Pero el peso cultural y social de la religión católica reaparece en momentos históricos. Sucedió con la muerte del Presidente François Mitterrand, y acaba de repetirse ante la tragedia del Airbus de Air-France.
El gran homenaje nacional y ecuménico no pudo por menos de celebrarse en la catedral de Notre-Dame de París, con un guión muy respetuoso para el diálogo interreligioso, pero con la notoria presencia del presidente de la República, Nicolas Sarkozy.

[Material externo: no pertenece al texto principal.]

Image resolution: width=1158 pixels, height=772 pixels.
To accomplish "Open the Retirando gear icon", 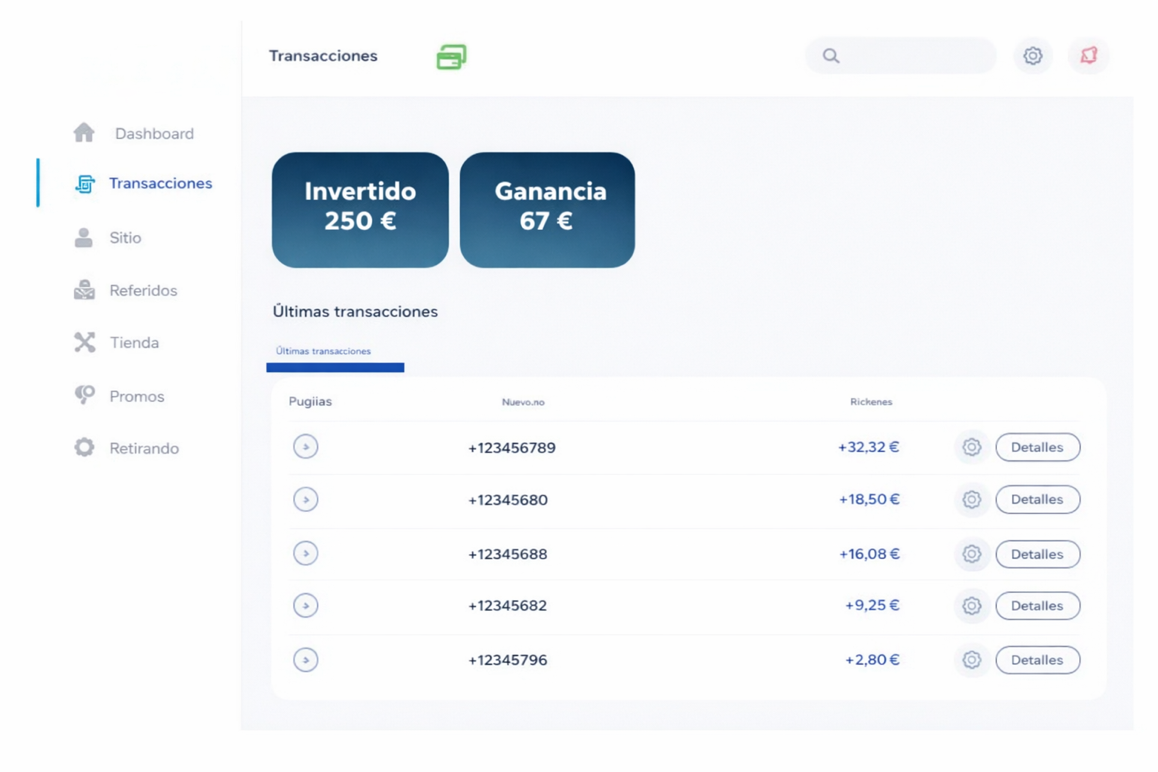I will tap(84, 448).
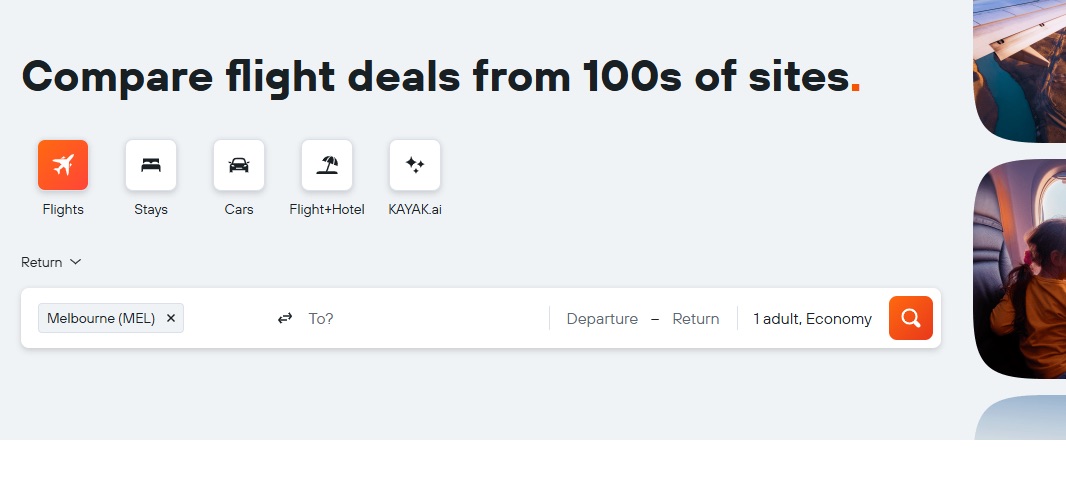The height and width of the screenshot is (483, 1066).
Task: Choose the Flight+Hotel beach umbrella icon
Action: (327, 165)
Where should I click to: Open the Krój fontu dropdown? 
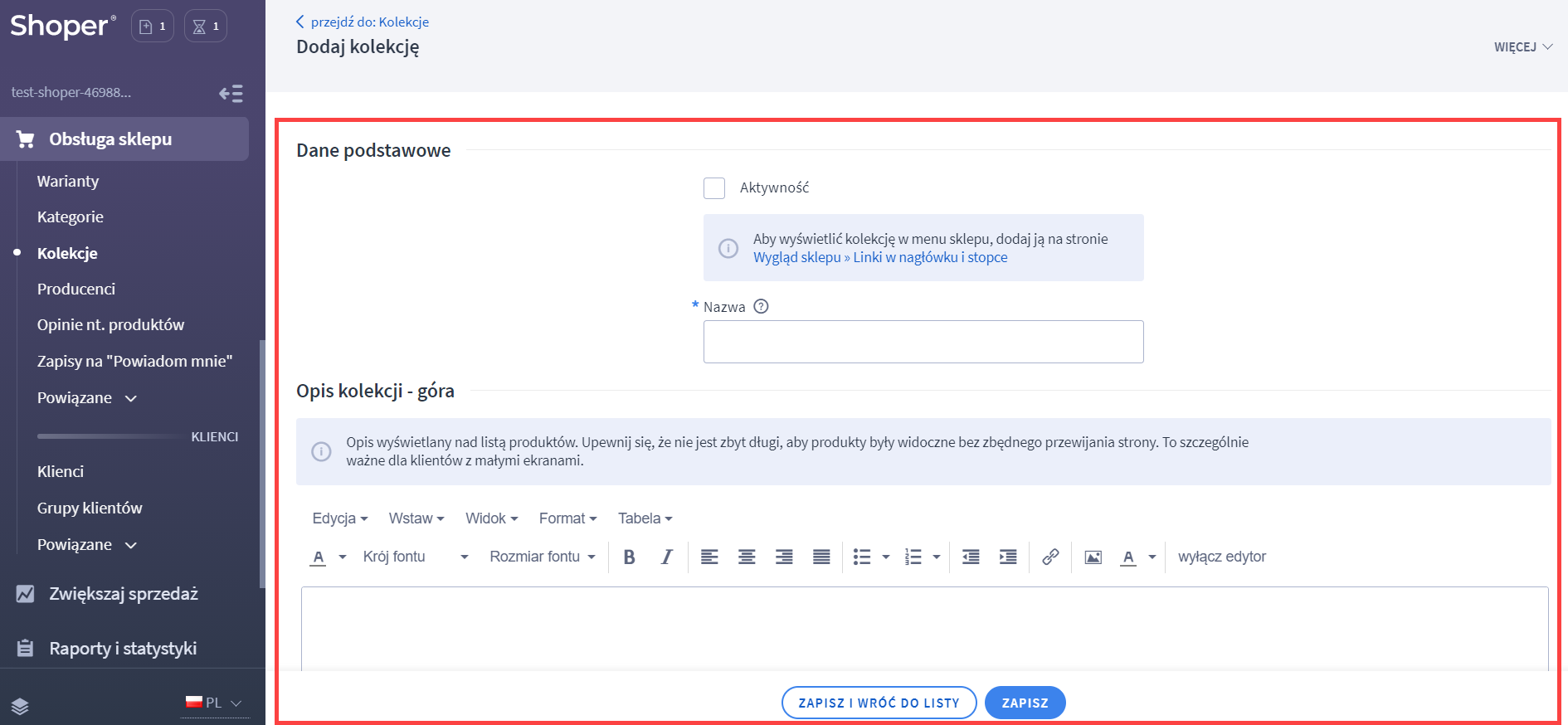(x=416, y=557)
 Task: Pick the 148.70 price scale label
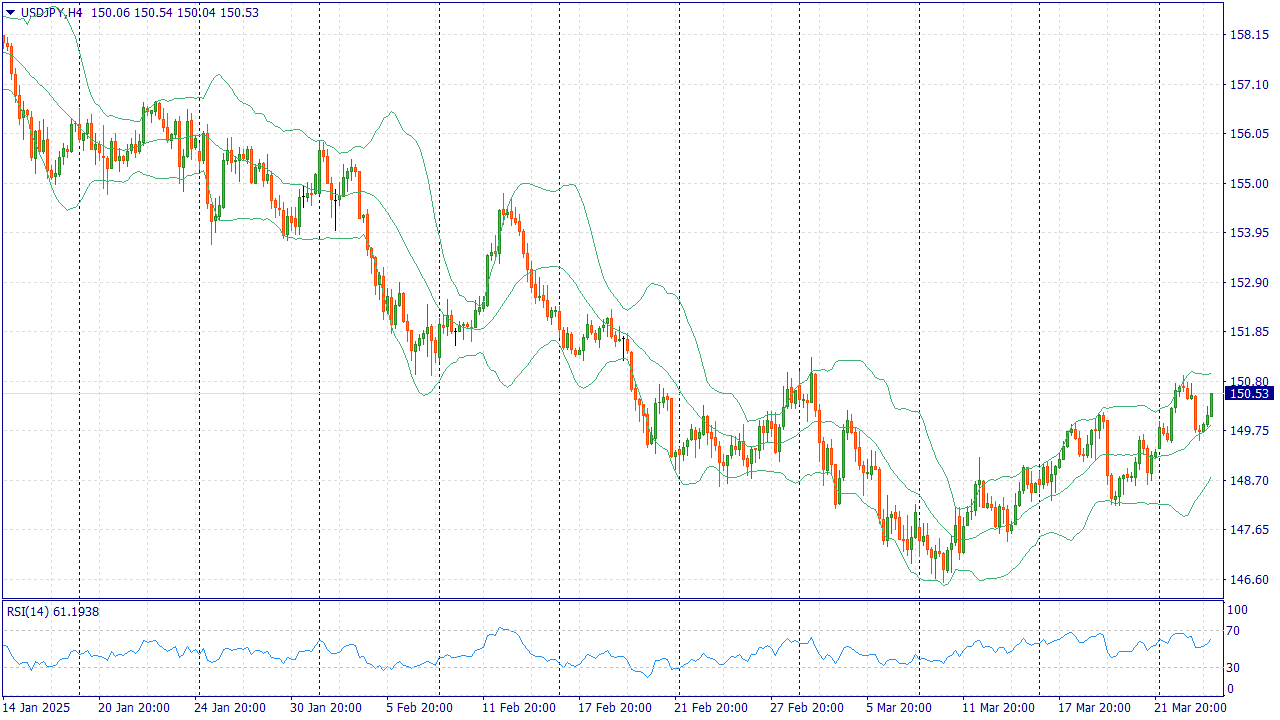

Todo salió muy bien el 3 de junio, con enorme dignidad y altura. Esta vez, al menos de momento, apenas he visto las usuales críticas laicistas, que no suelen callar ante fenómenos de este estilo, a pesar de su sencilla y emocionada aceptación social.
Sólo he leído un artículo, de un escritor menor, Danièle Sallenave, aparecido cuatro días después en el diario Le Monde. En el fondo, se rebela contra cualquier homenaje público ante el dolor privado: como si el Estado no pudiera tener sentimientos ante las catástrofes que sufren sus ciudadanos.
Como si careciera de sentido la asistencia del presidente de una República laica: por tanto, presidente de todos, cualquiera que sean su confesión religiosa o su falta de convicciones.
Ese laicismo recalcitrante empobrece la convivencia. Contrasta con la magnanimidad de dirigentes con los que no es preciso estar de acuerdo para reconocer su capacidad de respuesta.
No hubo cámaras en la catedral de París, para respetar el dolor de las familias. Por eso, las fotos del 3 de junio se hicieron en la gran plaza de acceso a Notre-Dame.
Y recordé entonces que lleva desde 2006 el nombre de Juan Pablo II, una iniciativa aceptada por el alcalde socialista Bertrand Delanoë, el mismo que acaba de conceder a un líder religioso como el Dalai Lama el título de ciudadano de honor de París.
Los laicistas protestaron por el nombre de la plaza, pero ahora las críticas a Delanoë vienen del régimen de Pekín, implacable en el mantenimiento de sus posturas, aunque atenten a las libertades básicas de personas o de pueblos, como el Tibet.
Mucho se ha comentado estos años la paradoja de políticos occidentales anticatólicos que muestran una gran comprensión para el budismo o para los musulmanes dentro o fuera de Europa. Es la ley del embudo de un laicismo sospechosamente fundamentalista, muy poco constructivo.
En el fondo, sólo es agresivo en la medida en que se defiende ciegamente, sin razones. Recuerda con frecuencia la Prensa del Movimiento en España, maestra en construir falsos maniqueos para alancearlos con hipocresía. Su única eficacia, trasladar la carga de la prueba al inculpado, como en tiempos de Inquisición.
En cuanto pueda, quiero releer a Alexis de Tocqueville, que tanto ayudó a mi primera formación democrática. En su famoso viaje a América, vio claro que no puede haber democracia donde la religión coincide con la política, pero tampoco donde la política rechaza la religión.
El pluralismo laical, propio de personas libres, nunca debería ser negativo, ni para la Iglesia ni para el Estado.